I have an Affymetrix single channel DNA microarray dataset where normal and diseased tissue are taken from the same organ from 5 persons. So I have 10 CEL files with me. Now I want to analyse the differential gene expression between the normal and diseased tissues. I think I should use Limma Paired samples design matrix and compute paired moderated t test. Limma user guide. 9.4.1 pg no: 42 and 43.
Can anyone please confirm whether my approach is correct or Should I follow different approach ?

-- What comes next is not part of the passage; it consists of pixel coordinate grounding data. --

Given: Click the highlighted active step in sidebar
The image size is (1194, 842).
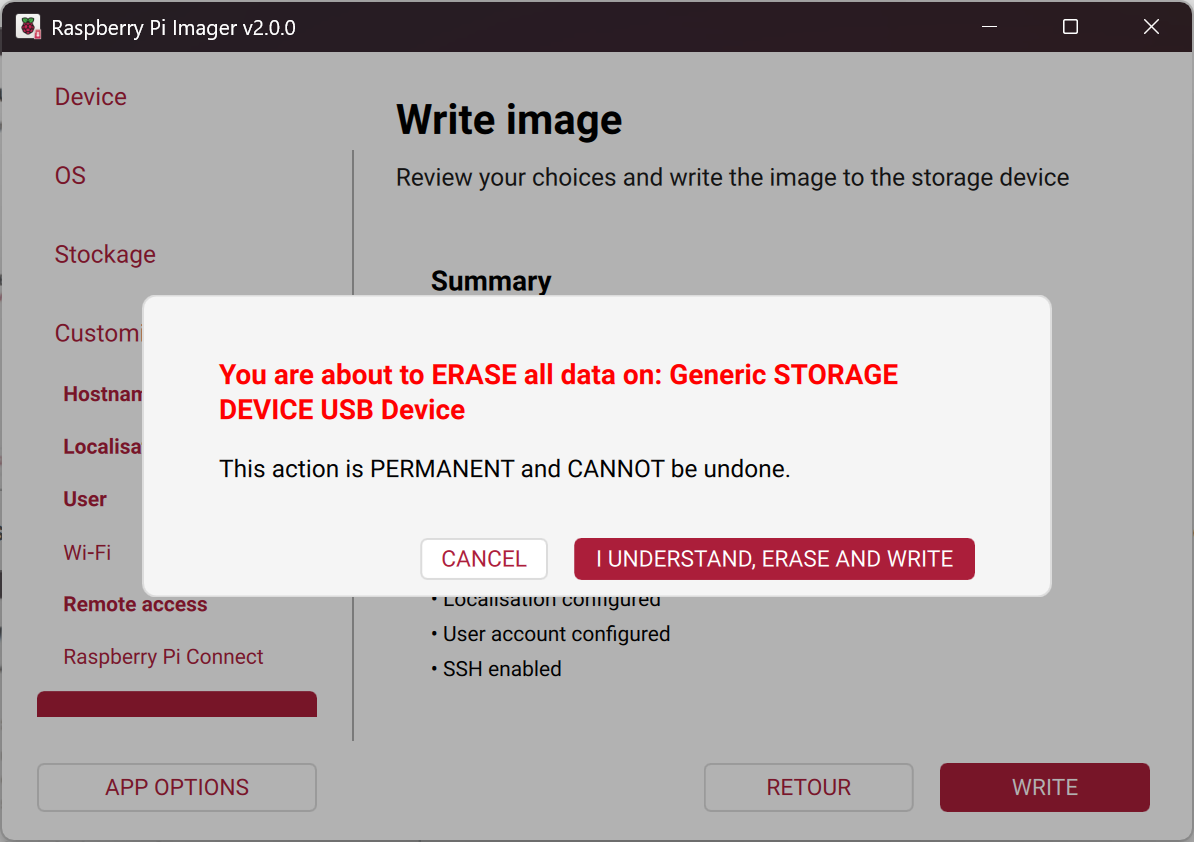Looking at the screenshot, I should click(177, 704).
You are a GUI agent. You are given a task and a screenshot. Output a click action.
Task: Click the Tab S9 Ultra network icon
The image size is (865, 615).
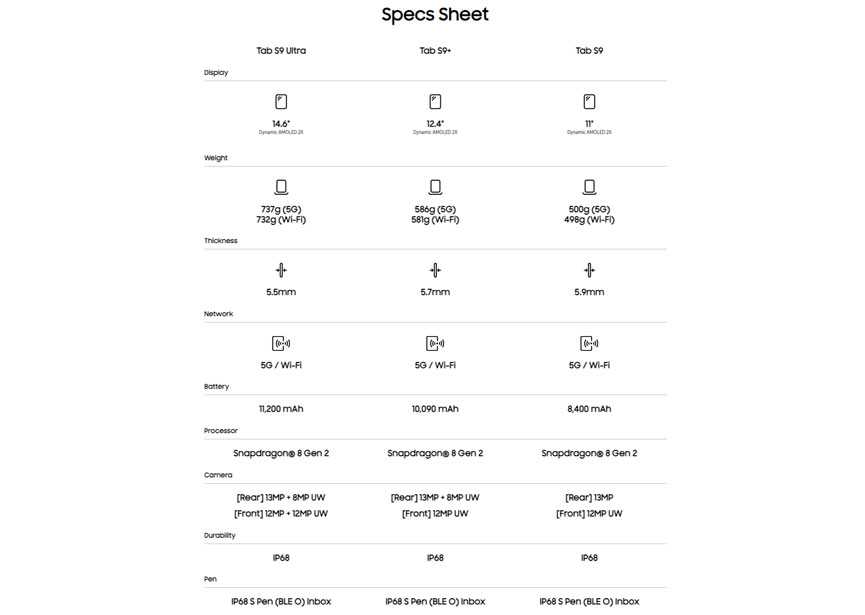281,343
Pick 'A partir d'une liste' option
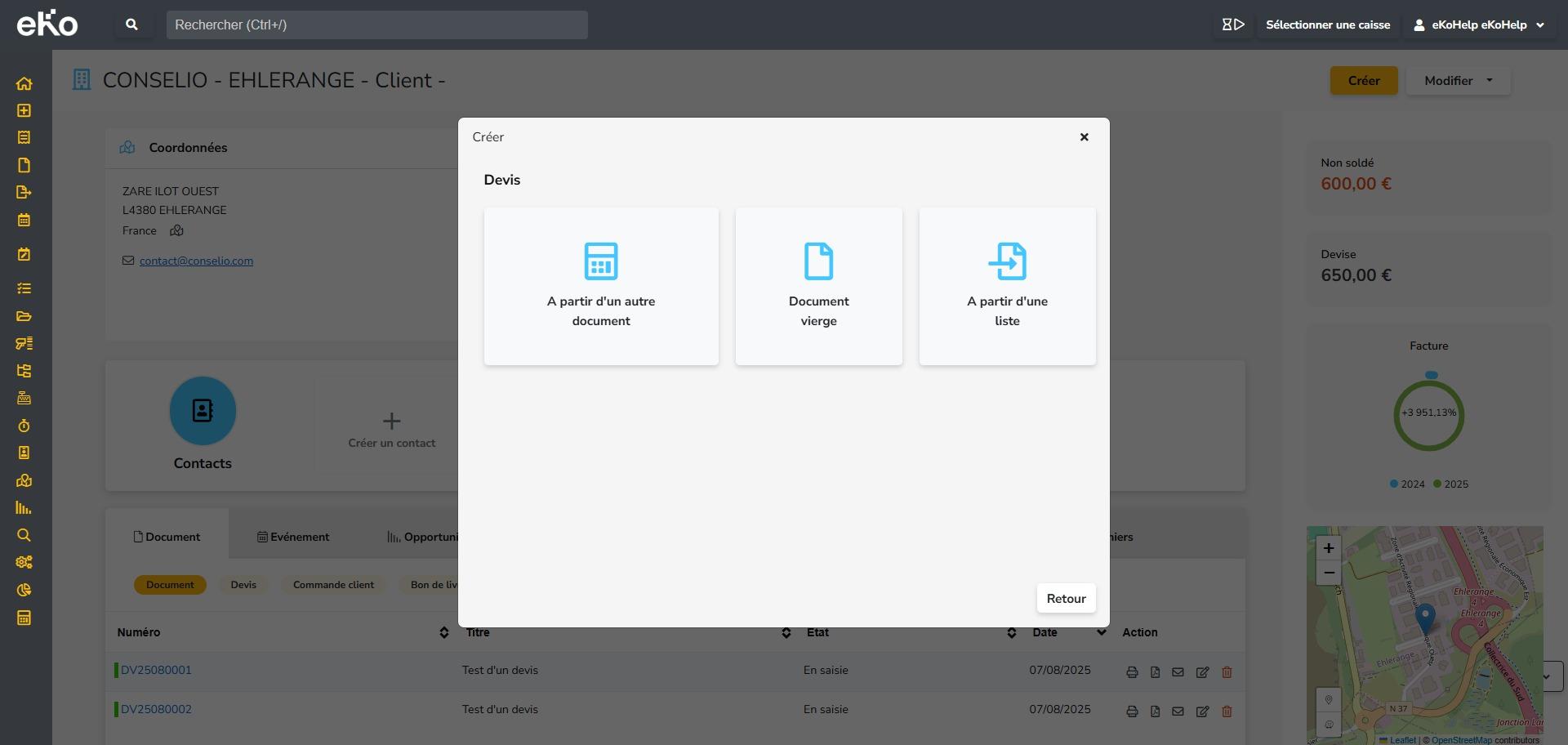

My phenodata file looks like this
| FileName | Subject | Tissue |
| 100.CEL | 1 | NORMAL |
| 101.CEL | 1 | DISEASED |
| 102.CEL | 2 | NORMAL |
| 103.CEL | 2 | DISEASED |
| 104.CEL | 3 | NORMAL |
| 105.CEL | 3 | DISEASED |
| 106.CEL | 4 | NORMAL |
| 107.CEL | 4 | DISEASED |
| 108.CEL | 5 | NORMAL |
| 109.CEL | 5 | DISEASED |
My code
library(affy)
library(limma)
# Read all CEL FIles and put into an affybatch
affy.data = ReadAffy()
#Importing the phenotype data
pData(affy.data) = read.table("phenodata.txt", header=TRUE, row.names=1, as.is=TRUE)
#Visualise the phenotype data
pData(affy.data)
# Normalize the data
eset = rma(affy.data)
# DIFFERENTALLY GENE EXPRESSION ANALYSIS
library(limma)
pData(eset)
Subject <- factor(eset$Subject)
Tissue <- factor(eset$Tissue, levels = c("Normal", "Diseased"))
design <- model.matrix(~Subject+Tissue)
design
fit <- lmFit(eset, design)
eBayesfit <- eBayes(fit)
View(eBayesfit)
topTable(eBayesfit, coef="TissueDiseased")
Thank you for the clarification.